Page extract
#####
Symantec Endpoint Encryption includes a reboot-detection feature so if a pending reboot status is encountered, the SEE installation will halt.
It is a good idea to reboot a system to clear out this pending state for best success during an upgrade.
There is a method to disable this feature so that even if pending reboots are detected, the SEE install will continue. For more information on this, see the following article:
214719 - Symantec Endpoint Encryption Pending Reboot Feature
PRE_INSTALL_REBOOT_CHECK=YES Option is for SEE 11 only. This option does not work for Symantec Encryption Desktop 10.
Failing to reboot can cause some unexpected behavior, such as when Symantec Endpoint Encryption 11 has been installed, and then postponed, and later, another update, such as Windows is installed. Other scenarios exist which may put the install/upgrade at risk. For best success, it is recommended to reboot after install/upgrade.
TIP: Symantec has a pending reboot script that can be used to detect the reason for failed installs. For more information on this, see article 200298.
Although some deployments may opt to not immediately reboot, it is advised to reboot the system very soon after Symantec Drive Encryption has been installed or upgraded on a system.
Failing to reboot can cause some unexpected behavior, such as when Symantec Encryption Desktop 10 has been installed, and then postponed, and later, another update, such as Windows Updates are installed.
Other scenarios exist which may put the install/upgrade at risk. For best success, it is recommended to reboot after install/upgrade.
#####
Material provided
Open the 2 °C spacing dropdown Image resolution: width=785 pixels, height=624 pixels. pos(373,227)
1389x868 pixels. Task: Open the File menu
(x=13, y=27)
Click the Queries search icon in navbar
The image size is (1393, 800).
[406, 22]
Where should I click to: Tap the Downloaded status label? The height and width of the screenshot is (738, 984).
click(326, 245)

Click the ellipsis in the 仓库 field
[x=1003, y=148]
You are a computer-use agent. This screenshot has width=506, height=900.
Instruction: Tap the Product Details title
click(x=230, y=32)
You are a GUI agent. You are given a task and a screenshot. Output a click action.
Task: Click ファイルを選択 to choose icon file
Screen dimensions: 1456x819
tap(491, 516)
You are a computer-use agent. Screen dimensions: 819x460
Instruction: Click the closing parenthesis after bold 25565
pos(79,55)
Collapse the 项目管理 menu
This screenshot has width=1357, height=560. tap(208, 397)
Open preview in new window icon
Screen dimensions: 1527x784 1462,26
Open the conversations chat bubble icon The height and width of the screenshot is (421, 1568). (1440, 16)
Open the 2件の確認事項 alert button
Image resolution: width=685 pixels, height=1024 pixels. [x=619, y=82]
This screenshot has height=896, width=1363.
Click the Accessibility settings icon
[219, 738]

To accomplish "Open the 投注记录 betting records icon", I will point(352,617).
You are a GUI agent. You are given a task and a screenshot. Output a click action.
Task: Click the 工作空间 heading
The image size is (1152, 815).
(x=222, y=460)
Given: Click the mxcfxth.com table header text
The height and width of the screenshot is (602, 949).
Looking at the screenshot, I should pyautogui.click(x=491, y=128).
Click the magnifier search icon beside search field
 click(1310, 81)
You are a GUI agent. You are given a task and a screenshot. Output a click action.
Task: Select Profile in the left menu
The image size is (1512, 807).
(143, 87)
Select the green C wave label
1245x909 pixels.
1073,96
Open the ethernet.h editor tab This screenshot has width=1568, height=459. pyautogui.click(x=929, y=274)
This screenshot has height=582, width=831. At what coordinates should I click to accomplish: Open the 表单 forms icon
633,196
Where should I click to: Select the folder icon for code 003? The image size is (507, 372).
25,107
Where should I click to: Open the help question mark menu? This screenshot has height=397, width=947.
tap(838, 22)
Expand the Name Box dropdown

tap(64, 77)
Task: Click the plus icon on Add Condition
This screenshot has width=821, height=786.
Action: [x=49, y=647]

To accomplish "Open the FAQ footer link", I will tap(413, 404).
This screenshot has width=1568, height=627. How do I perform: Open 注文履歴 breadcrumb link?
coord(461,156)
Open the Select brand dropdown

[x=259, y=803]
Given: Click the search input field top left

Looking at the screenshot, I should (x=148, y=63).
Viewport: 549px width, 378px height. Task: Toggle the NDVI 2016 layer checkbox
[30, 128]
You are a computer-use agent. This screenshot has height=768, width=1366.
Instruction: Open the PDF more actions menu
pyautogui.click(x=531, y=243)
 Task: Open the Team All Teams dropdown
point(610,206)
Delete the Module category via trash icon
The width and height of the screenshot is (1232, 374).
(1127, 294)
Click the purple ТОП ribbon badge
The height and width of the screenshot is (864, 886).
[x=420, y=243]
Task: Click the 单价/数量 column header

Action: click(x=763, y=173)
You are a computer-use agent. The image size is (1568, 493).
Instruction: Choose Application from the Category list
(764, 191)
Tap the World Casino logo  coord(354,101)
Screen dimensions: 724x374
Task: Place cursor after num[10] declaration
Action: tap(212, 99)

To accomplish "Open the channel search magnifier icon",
#####
To do
• A. Write out the part of the Symantec encryption reboot text starting at "TIP: Symantec has" and ending at "see article 200298.".
• B. Write what comes next in the Symantec encryption reboot text, picking up after its final sentence.

Solved problems
• A.
TIP: Symantec has a pending reboot script that can be used to detect the reason for failed installs. For more information on this, see article 200298.

• B.
When changes are made to the preboot file system for Encryption products, two reboots may be needed.
Symantec Endpoint Encryption 11.x and Symantec Drive Encryption 10.x operate differently when it comes to slaving drives.
Symantec Drive Encryption (SED - PGP products) is able to accept encrypted boot drives on other systems with Symantec Drive Encryption installed an "enclosed" and be able to authenticate the drive. As an example, a boot drive encrypted with SED could be removed from the machine, and connected to another machine with SED installed, and can be prompted to enter the passphrase. The reason this works is Symantec Encryption Desktop is also able to encrypt external USB drives with its Drive Encryption component, and has actual code logic to detect these conditions. Slaving encrypted boot drives as an external USB drive is fully supported, and is a nice way to copy data from a drive that may not be otherwise booting.
Symantec Endpoint Encryption (SEE) operates differently, and does not support encrypting external USB drives with the Drive Encryption piece. Because this is not part of the code logic design, a drive that was encrypted with Symantec Endpoint Encryption and connected via enclosure to another machine with Symantec Endpoint Encryption Drive Encryption will not prompt for authentication. Using the eedadmincli.exe utility to authenticate the drive will work in most cases.
When it is necessary to decrypt the Primary/Boot drive and the other secondary drives are also encrypted, it is recommended to first decrypt the secondary disks, and then decrypt the primary/boot disk last. For example, if a system has 3 disks, the Primary/Boot disk will typically be labeled Disk 0, the next disk in line would be Disk 1, and the third disk would be labeled Disk 2. In this scenario, you would decrypt Disk 2 first, then Disk 1, and then Disk 0 last.
In configurations where an NVMe disk is being used, and the secondary disks are SSDs, the boot disk may be labeled as Disk 1, and the secondary disk may be labeled as Disk 0--take this into consideration when decrypting. In this scenario, Disk 0 (secondary disk) is decrypted first, then Disk 1 (Primary/Boot) is decrypted last.
SED is enrolled on a per-user basis so if there are users logging into non-persistent systems, their user profile may not be getting saved with the PGP policy files.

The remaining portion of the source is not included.